A new study finds several environmentally preferable alternatives to sending our food to landfills. The best ones involve treating our wasted food as an asset rather than a liability. Luckily, this is an attitude shift that people can make fairly readily--at least when compared with the idea of reusing human waste, a possibility people find much harder to face. The trick is to implement this attitude shift at the municipal level.
The life-cycle analysis was commissioned by InSinkErator and conducted by independent research group PE International. While the manufacturer has touted the analysis as proof that processing food waste in a kitchen garbage disposal system is environmentally preferable, the results were actually much more complicated: if you don't know the gruesome details of how your municipality deals with your wastewater sludge and its biogases, you can't truly assess how green your garbage disposal is.
In my back yard, please!
In fact, while the scenarios studied covered a wide spectrum of environmental impacts, only one wastewater treatment scenario stands out as a truly sustainable option. Here's a rundown of the top three ways of dealing with food waste, according to the life-cycle analysis:
- Municipal compost--Composting is the real winner in this life-cycle analysis. Industrial "advanced" composting is becoming more popular in municipalities around the U.S. and Canada, and this study's results suggest they need to become more common.

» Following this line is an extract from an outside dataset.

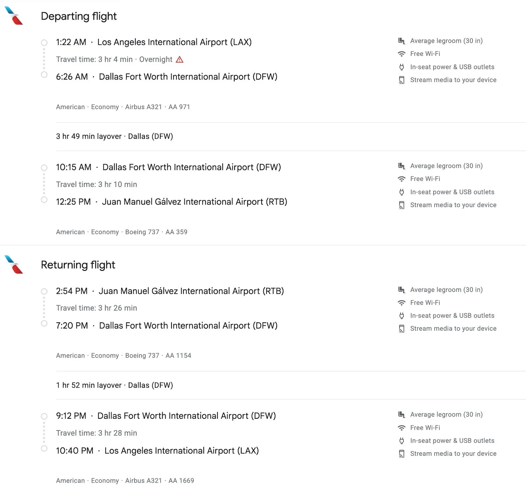Click the American Airlines logo beside Returning flight

(x=14, y=264)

In most such systems, the pile is covered and aerated to create high-heat aerobic digestion, and emissions are captured. The resulting compost is used as fertilizer and releases a small amount of CO2, giving this method the second-smallest global warming potential of all methods studied, (2.1 kg of CO2 equivalent per household per year).
- Waste-to-energy--In this scenario, solid waste is separated into landfill trash and food waste. The food waste is burned to run steam generators to make electricity, giving this method a comparably small carbon footprint (3.6 kg of CO2 equivalent per household per year).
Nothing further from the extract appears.